• _Stored items_
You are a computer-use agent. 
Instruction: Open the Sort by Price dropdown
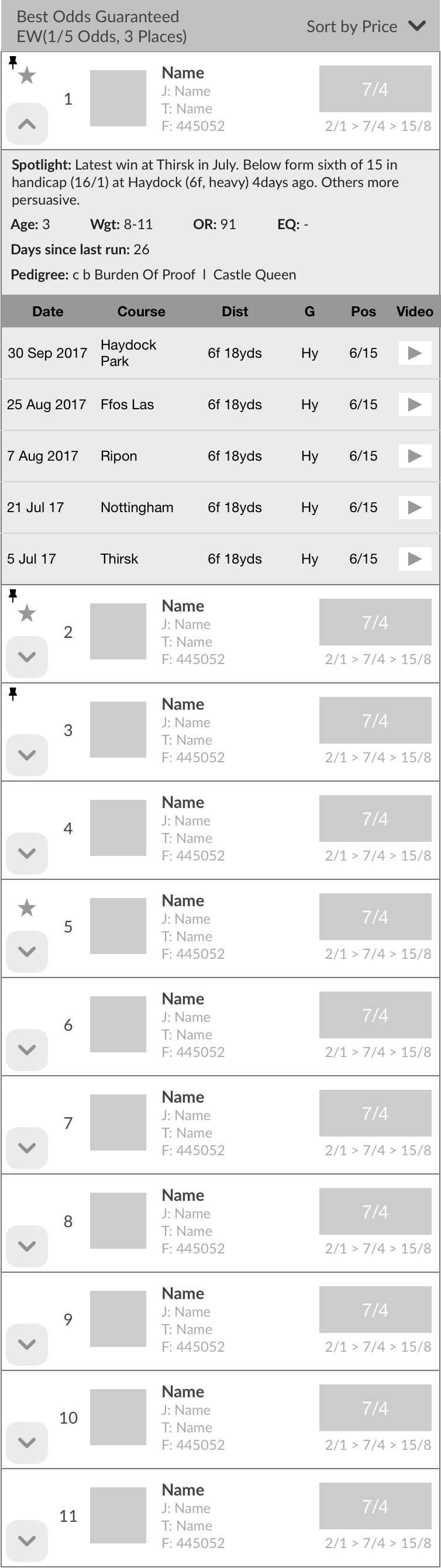pos(366,26)
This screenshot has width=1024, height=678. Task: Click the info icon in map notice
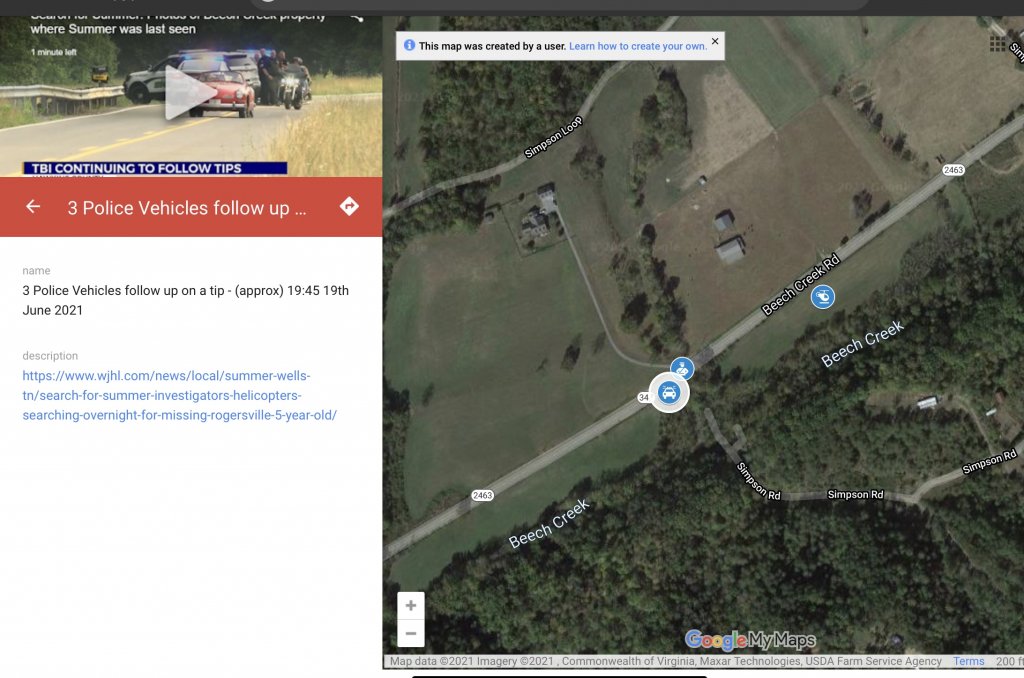click(409, 45)
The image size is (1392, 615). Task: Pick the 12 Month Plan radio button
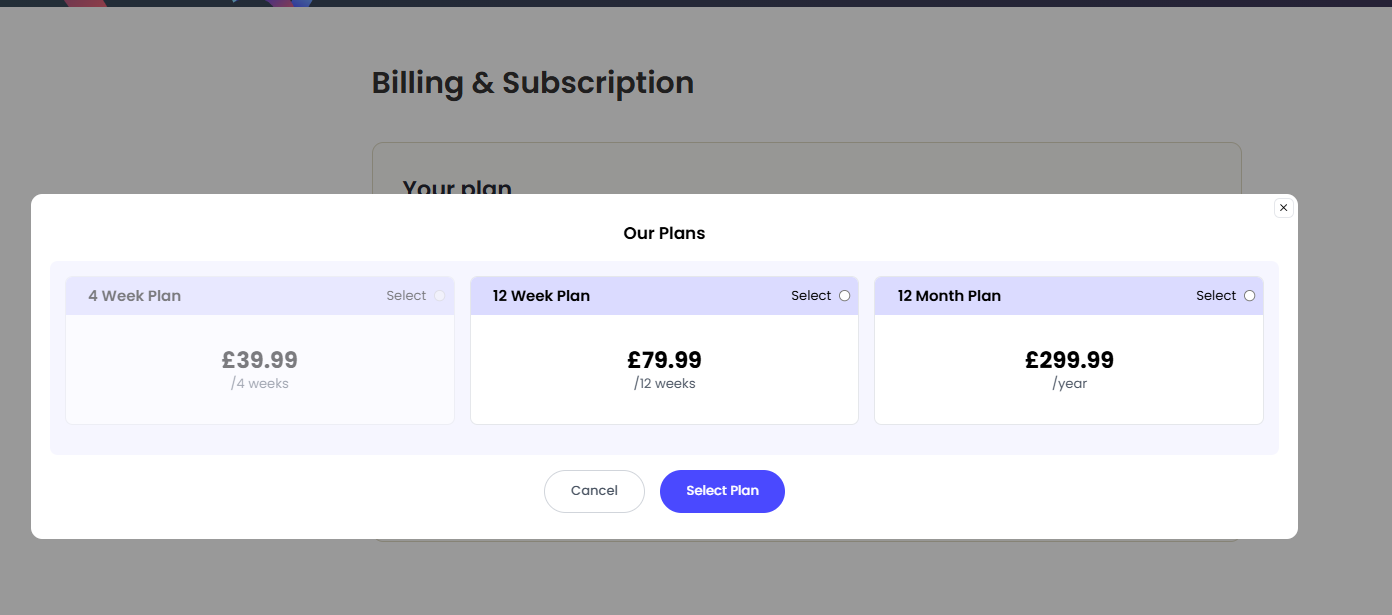tap(1249, 296)
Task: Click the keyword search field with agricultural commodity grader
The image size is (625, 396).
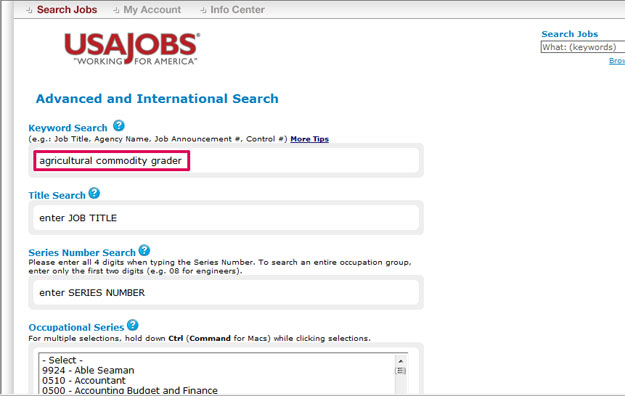Action: [x=112, y=160]
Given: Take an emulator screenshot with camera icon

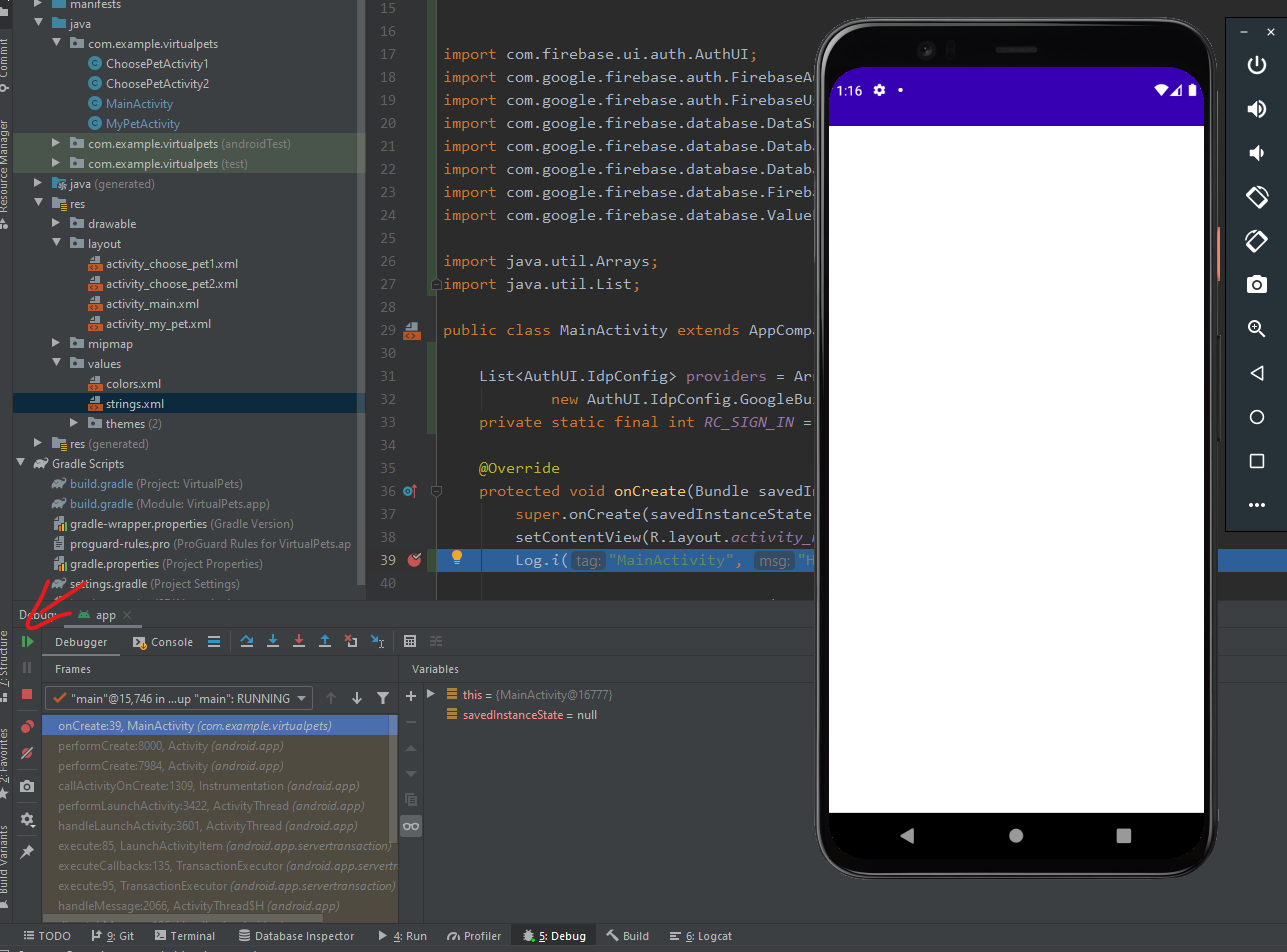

• _EXERCISE DIRECTIONS_
Only an exact copy belongs in the answer: the lines from the one containing "The image size is (1392, 615)." through the end of the records, both ends included, minus the pictures.

• _ANSWER BOX_
The image size is (1392, 615). Task: Pick the 12 Month Plan radio button
tap(1249, 296)
Task: Click the keyword search field with agricultural commodity grader
The image size is (625, 396).
Action: [x=112, y=160]
Given: Take an emulator screenshot with camera icon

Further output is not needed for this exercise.